I felt bad but I still had to tattle on him so the next day I messaged my boss and told him that he needed to fire the guy. I messaged him afterward and told him that I ratted him out and apologized and the guy was cool with it, said he’d probably have done the same thing in my shoes.
Sometimes some people are in a place in their lives where they have the luxury of safety and security, which allows them to be honest. People like me in those situations need to remember that when someone like my immigrant co-worker has to lie, it’s often out of desperation to maintain their life and their ability to contribute to society. We can’t just judge them as though they are in the same place as us.
But he said it would be okay. He talked with his recruiter who said it was understandable. It’s part of the churn. Just learn web dev as fast as possible and they would do it again. Push and scam the next employer into hiring him, do that a couple more times and hopefully by that point his skills would be high enough that he would be able to start holding on to those jobs.

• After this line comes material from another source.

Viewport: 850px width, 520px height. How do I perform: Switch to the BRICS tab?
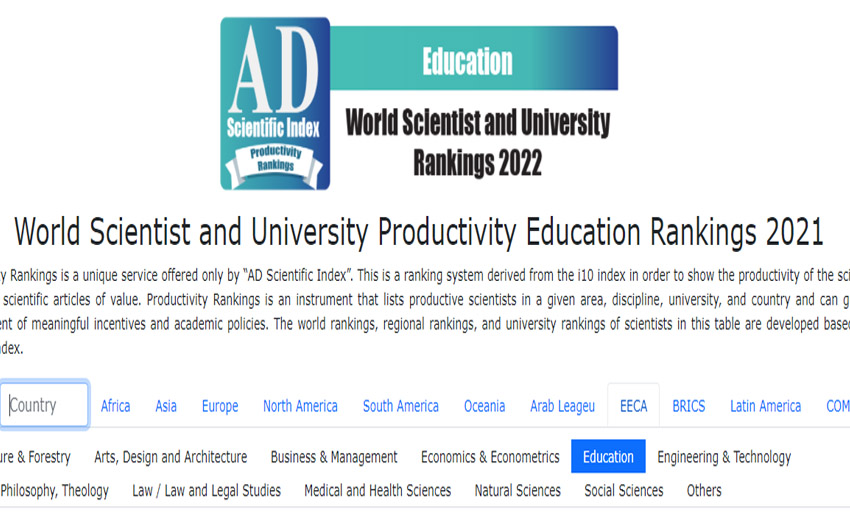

And these people are forced into this by our immigration system.
And now I feel myself wanting to head into border and immigration politics despite being pretty uneducated in the area… but it’s like, I can’t understand how people would believe that the solution to these issues is to stop seeing these people as human beings and just kick them out.
Sometimes I wonder if sometimes people avoid looking at these companies and they are allowed to exist because they make immigrants look bad, like we could put energy into fixing the behavior of these kinds of companies, but instead, all the people who are really aware of these kinds of issues just use it to try to come down on immigrants themselves instead of the companies and policies that are actually causing the problem.
Being pro-freedom, I am very pro-immigration. We shouldn’t have dictatorships telling us where we can and cannot live. This planet belongs to all of us.
Also being very pro-economy and capitalism. Capitalism works best when people are allowed to move to where they are most useful.
I learned that from listening to all those economics and capitalism books on Audible, that there’s virtually no case in history where locking down the borders actually helped the economy. Immigration, historically, has always been good for the economy, so it’s interesting people keep saying “They’re taking our jobs.” And underneath that they’re trying to imply that immigrants are hurting our economy, but they can’t actually say that because we could then show all the facts and figures showing how immigration almost always helps economic growth. So they keep saying “they’re taking our jobs” to make it this emotional, interpersonal us-vs-them thing that can’t be argued against because no doubt in some cases they do take our jobs. They just ignore and hide from the fact that immigrants create more jobs than they take.
To be fair, every job you have ever had, you technically took from someone else who could have had it.